Miura is presently in jail in Saipan in the U.S. Commonwealth of the Northern Mariana Islands awaiting extradition to L.A. He is represented by Mark Geragos, who has filed this motion to quash and points and authorities.
This case is not really about the constitutional double jeopardy clauses, state or federal. The constitutional limit does not preclude a second prosecution by a different government, as we saw in the Rodney King case. Instead, the case is about California's statutory rule which, at the time of the crime and the time of the Japanese decision, said that a prior prosecution in another country was a complete defense. The statute was amended in 2004 so that foreign judgments are no longer a bar, although the defendant gets credit for any time actually served in the foreign prison.
Could such a statute apply retroactively? Stogner v. California, 539 U.S. 607 (2003) held that a change in the statute of limitations enacted after the time had already run could not apply retroactively to revive a barred prosecution. I can't see how this is distinguishable. Geragos makes this argument in part V.
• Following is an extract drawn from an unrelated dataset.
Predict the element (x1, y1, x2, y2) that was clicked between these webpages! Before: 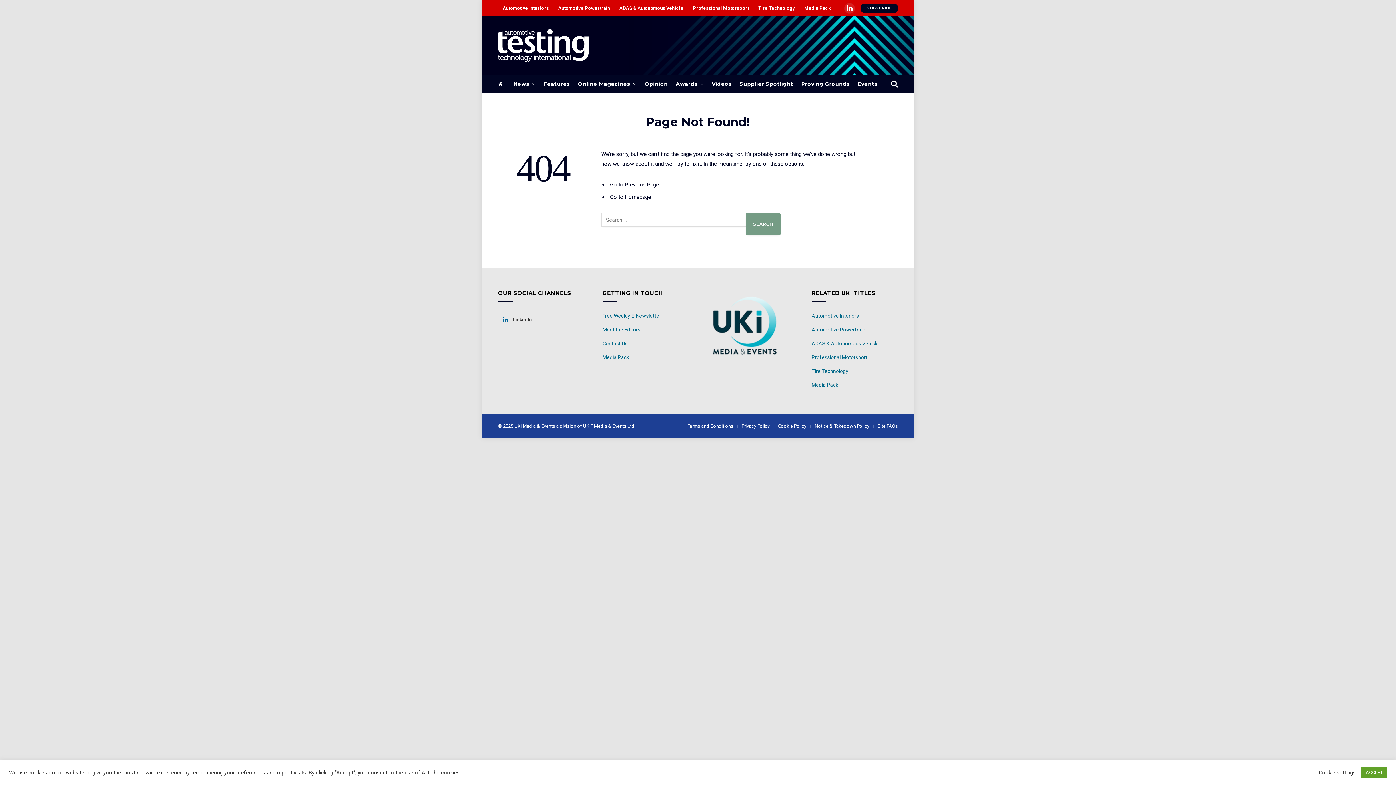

But do we even need to reach the constitutional question? As a matter of statutory interpretation, was AB 1432 of 2004 intended to apply retroactively to already barred cases? Nothing in the bill says so. As the U.S. Supreme Court reminded us again today in Washington State Grange v. Washington State Republican Party, it is a "fundamental principle of judicial restraint that courts should [not] 'anticipate a question of constitutional law in advance of the necessity of deciding it.'" Applying both the principle that statutes are presumed nonretroactive and the doctrine of constitutional doubt, the right answer seems to be that AB 1432 does not apply to strip a defense already vested by the effective date of the legislation. Geragos curiously does not make this argument.